| Cette
histoire est dédiée à tous les descendants de ces
pionniers minorquins qui émigrèrent en Algérie, à
partir de 1830. Par "Mahonnais", nous entendons dans leur ensemble,
les émigrants de l'île de Minorque, car tel était
le terme générique que leur donnaient les Français.
Les minorquins ont été les
premiers européens à fouler le sol barbaresque au côté
de l'armée française de conquête; fait exceptionnel
dans l'histoire d'une migration, le pays n'étant ni conquis, ni
pacifié.
Habitée par un peu plus de 39.000
habitants, l'île de Minorque va connaître le plus grand dépeuplement
de son histoire puisque 42% de sa population va prendre le chemin de l'exode.
Le phénomène du départ, pour toujours, de ces insulaires
reste singulier; il ne peut être confondu avec celui des autres
groupes ethniques qui ont peuplé l'Algérie.
Il faut découvrir le port de Mahon
pour mieux saisir et comprendre les raisons du choix de ce lieu par les
vaisseaux de la flotte française. Ce port naturel est l'un des
plus sûr - et des plus commodes - de la méditerranée. Mahon
est situé à égale distance entre Toulon et Alger.
Mahon devient lieu d'escale, base d'approvisionnement,
mais aussi hôpital du corps expéditionnaire français.

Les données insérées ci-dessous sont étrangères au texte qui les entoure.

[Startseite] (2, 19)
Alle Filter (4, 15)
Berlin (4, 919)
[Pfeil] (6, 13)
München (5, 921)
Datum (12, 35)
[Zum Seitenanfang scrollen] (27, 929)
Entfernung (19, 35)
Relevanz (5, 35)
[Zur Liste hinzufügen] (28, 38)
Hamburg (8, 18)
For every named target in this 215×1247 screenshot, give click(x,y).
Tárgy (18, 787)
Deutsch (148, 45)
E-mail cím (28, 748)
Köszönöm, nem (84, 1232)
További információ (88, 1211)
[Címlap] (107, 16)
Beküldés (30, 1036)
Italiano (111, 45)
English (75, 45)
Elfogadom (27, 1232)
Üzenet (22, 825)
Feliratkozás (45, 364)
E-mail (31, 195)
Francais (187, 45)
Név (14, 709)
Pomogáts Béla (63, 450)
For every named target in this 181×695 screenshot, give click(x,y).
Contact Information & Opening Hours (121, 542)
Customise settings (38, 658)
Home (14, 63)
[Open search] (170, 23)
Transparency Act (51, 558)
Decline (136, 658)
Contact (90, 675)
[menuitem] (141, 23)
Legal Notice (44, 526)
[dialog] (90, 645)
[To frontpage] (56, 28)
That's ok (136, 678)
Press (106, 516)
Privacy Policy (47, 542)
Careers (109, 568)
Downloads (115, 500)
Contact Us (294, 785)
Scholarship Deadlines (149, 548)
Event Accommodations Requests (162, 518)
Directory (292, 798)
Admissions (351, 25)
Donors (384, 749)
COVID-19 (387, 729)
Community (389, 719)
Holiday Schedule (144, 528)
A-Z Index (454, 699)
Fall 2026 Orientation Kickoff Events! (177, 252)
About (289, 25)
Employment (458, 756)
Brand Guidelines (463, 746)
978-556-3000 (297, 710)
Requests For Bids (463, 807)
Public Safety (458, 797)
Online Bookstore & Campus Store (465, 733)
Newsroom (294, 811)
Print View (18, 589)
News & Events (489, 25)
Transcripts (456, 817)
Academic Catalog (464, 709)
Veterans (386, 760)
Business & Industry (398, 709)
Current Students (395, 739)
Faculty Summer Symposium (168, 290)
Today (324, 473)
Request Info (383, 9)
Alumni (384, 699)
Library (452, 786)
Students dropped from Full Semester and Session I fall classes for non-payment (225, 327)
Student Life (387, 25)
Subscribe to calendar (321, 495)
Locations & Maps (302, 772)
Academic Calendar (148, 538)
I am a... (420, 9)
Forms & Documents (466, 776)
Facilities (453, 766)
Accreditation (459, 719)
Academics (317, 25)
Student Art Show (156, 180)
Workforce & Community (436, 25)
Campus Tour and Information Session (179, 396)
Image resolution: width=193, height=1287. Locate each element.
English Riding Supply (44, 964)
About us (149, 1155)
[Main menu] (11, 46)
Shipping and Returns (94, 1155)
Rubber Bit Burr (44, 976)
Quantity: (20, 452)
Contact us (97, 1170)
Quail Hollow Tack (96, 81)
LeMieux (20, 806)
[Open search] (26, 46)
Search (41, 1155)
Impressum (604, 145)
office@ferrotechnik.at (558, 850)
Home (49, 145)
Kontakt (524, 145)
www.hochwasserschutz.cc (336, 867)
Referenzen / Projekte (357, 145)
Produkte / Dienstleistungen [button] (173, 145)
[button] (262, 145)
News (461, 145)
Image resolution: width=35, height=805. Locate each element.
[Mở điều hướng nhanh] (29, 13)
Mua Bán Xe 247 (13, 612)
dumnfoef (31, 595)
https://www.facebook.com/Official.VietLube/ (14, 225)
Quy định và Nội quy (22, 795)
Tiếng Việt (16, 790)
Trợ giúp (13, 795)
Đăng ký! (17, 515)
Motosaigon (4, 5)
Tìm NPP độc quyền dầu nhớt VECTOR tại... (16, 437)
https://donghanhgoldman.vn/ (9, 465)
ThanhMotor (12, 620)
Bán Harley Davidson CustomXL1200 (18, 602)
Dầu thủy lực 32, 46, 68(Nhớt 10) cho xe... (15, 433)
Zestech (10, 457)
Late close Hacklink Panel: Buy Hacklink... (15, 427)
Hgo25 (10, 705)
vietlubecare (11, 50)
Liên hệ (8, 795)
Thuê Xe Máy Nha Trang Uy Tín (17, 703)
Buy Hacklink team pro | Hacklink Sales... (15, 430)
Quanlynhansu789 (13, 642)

C'est un facteur déterminant très important pour l'émigration
des mahonnais et d'autres minorquins qui saisirent à ce moment-là,
la chance du passage des navires français pour trouver le chemin
de l'exode vers Alger.
L'histoire de ces "Mahonnais"
qui partirent en Algérie entre 1830 et 1880 reste encore aujourd'hui
assez floue et mal connue. En règle générale la migration
comporte plus d'hommes que de femmes et les retours dans l'île sont
fréquents. Cette migration est destinée avant tout au travail
de la terre. Fin 1936 le nombre des mahonnais dépasse à
lui seul le chiffre de 1600 personnes. Ni le travail, ni la terre ne sont
près de leur manquer en Algérie. Cette vague migratoire
est essentiellement familiale. L'accueil des familles fut généralement
très chaleureux.
De Bône à Oran les Mahonnais
sont présents, mais ce sont les alentours d'Alger, zone de leur
première installation, qui en accueille le plus grand nombre avec
Hussein-Dey et surtout Fort de l'Eau
comme pépinières. D'ailleurs, pour tout pied-Noir, Fort
de l'Eau et Mahonnais sont étroitement imbriqués au point
que ça en devient une redondance.
Les Mahonnais font généralement
d'excellents colons. C'est une des populations les plus actives et les
plus utiles d'Algérie : ce sont les Mahonnais qui ont cultivé
presque tous les terrains du massif d'Alger et ils approvisionnent pour
ainsi dire à eux seuls de légumes et de fruits les marchés
de la ville.
Les Mahonnais paraissent vouloir vivre une
vie spécifiquement "mahonnaise". La conception de l'habitat
- le Mahonnais construit de suite une maisonnette propre et naturellement
passée au lait de chaux -, les coutumes, les marques de la vie
sociale, l'endogamie, le code moral dont ils s'entourent. La conception
familiale et l'attachement à la terre étaient des éléments
correspondant exactement à l'attente du gouvernement français
pour l'Algérie.
Ce que la politique coloniale n'avait pas
réussi à faire à cette époque avec les français,
elle le réussira avec les mahonnais. Sobres, travailleurs efficaces
et économes, habiles en agriculture, ne se mêlant pas de
politique générale, dédaignant assistance et bienfaisance,
ayant la réputation, sinon d'être avares, du moins près
de leurs modestes biens.
Les Mahonnais furent considérés
comme des artisans de la colonisation reconnus de tous.